Schließlich gewann mit 22 Stimmen Trittin, den vor allem die Niedersächsinnen, aber auch zum Beispiel der parlamentarische Geschäftsführer Volker Beck unterstützten. Loske und der zehnköpfige Arbeitskreis mobilisierten nur 15 Stimmen, darunter immerhin die der Fraktionschefs Renate Künast und Fritz Kuhn. Es gab drei Enthaltungen. „Völlig überraschend“, wie es gestern allseits hieß, habe Loske daraufhin seinen Rücktritt in den Raum gestellt – und war davon auch durch gutes Zureden der Fraktionschefs nicht mehr abzubringen.

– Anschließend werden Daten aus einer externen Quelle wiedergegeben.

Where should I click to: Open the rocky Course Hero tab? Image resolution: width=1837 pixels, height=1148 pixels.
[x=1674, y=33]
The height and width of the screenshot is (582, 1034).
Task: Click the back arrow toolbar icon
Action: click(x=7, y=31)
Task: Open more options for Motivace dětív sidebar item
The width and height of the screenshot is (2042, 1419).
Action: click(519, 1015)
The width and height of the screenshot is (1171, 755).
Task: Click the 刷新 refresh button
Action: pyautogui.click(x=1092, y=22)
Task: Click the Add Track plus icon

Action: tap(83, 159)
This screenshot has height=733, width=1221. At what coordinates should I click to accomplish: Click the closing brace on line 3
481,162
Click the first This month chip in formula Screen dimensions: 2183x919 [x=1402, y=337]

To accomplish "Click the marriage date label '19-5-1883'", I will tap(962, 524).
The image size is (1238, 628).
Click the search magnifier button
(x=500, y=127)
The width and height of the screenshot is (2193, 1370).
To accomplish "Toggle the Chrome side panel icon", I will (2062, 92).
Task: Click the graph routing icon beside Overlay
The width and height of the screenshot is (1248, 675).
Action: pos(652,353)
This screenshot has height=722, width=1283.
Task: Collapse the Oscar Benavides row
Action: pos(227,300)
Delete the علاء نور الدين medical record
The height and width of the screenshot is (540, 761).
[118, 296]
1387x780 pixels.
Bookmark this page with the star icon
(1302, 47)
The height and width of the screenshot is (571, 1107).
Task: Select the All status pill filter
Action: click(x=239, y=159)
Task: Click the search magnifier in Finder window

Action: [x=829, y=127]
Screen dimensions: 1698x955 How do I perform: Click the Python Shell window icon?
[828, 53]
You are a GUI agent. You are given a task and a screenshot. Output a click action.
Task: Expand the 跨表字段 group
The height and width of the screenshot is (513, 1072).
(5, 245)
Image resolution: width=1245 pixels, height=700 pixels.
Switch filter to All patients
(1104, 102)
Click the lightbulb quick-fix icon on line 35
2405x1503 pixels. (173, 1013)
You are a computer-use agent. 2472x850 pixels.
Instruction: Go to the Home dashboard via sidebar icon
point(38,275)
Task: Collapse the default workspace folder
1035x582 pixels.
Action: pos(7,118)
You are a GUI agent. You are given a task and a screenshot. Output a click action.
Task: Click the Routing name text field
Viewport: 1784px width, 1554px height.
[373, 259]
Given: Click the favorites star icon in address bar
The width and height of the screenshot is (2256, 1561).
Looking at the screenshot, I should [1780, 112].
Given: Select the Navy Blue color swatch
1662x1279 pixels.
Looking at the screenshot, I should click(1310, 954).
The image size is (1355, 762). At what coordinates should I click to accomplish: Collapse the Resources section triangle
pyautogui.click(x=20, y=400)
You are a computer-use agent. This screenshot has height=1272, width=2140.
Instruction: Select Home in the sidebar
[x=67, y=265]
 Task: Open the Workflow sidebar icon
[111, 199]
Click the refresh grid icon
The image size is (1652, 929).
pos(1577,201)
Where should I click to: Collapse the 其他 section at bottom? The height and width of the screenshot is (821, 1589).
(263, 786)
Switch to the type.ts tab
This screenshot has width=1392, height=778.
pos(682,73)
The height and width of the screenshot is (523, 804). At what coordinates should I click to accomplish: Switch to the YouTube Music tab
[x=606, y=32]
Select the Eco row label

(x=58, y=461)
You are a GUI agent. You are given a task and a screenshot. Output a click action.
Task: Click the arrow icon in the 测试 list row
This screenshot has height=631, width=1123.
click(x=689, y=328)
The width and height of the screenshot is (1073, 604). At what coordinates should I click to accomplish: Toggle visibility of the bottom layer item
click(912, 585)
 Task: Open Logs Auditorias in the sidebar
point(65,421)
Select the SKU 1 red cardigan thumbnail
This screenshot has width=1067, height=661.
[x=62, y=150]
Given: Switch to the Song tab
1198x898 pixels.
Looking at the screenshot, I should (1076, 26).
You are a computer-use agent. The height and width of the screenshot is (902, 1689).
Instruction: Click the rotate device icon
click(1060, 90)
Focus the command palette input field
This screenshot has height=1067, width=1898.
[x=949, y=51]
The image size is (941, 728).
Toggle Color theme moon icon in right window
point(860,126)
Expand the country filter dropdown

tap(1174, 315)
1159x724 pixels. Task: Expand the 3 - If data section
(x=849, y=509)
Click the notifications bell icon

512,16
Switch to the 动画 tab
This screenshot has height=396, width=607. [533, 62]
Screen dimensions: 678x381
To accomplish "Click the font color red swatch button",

Warum niemand die Debatte aufgehalten und die Entscheidung vertagt hat, konnte gestern niemand erklären. Schon bald liefen von den Umweltverbänden BUND und Greenpeace und Deutsche Umwelthilfe Bedauerns- und Entrüstungsnoten ein. Auch die grüne Gorleben-Aktivistin und EU-Parlamentarierin Rebecca Harms sagte zur taz, „durch Loske haben wir überhaupt wieder den Anschluss an die Endlagerdiskussion geschafft“. Offenbar habe die Fraktion „nach Macht- und nicht nach Sachfragen“ entschieden. Trittins Gesetzentwurf sei „nie diskutiert“ worden.

Loskes Arbeitskreiskollegin Ulrike Höfken erklärte der taz, Loskes Rücktritt sei „keine adäquate Antwort“. Man werde alles versuchen, ihn zur Rückkehr zu bewegen. Entsetzt waren freilich auch solche, die für Trittin gestimmt hatten. Loske habe die ganze Sache durch seinen Rücktritt „personalisiert“ und aufgebauscht, hieß es.

Auch Parteichef Reinhard Bütikofer erklärte, es gebe keinen Grund für Loske, eine „solche dramatisierende Konsequenz zu ziehen“.

Kaum dass die Grünen also das schmerzliche Entscheidungschaos um den Geheimdienstuntersuchungsausschuss halbwegs bewältigt haben, befinden sie sich nun im nächsten Identitätsdrama. In der Frage, ob sie einen Untersuchungsausschuss zur BND- und CIA-Affäre einrichten will, musste sich die Grünen-Fraktion im Januar und Februar endgültig vom Exaußenminister Joschka Fischer lösen. Dieser hatte mit seiner Polemik gegen einen Ausschuss Teile der Fraktion verunsichert. Nur mühsam rang sich die Grünen-Spitze eine gemeinsame Haltung contra Fischer ab.

In der Endlagerdebatte hat sich somit ein Exminister tatsächlich gegen den berufenen Fachpolitiker durchgesetzt. Wie der nun getröstet werden soll, ohne wiederum Trittin ins Abseits zu schicken, bleibt ein grünes Rätsel.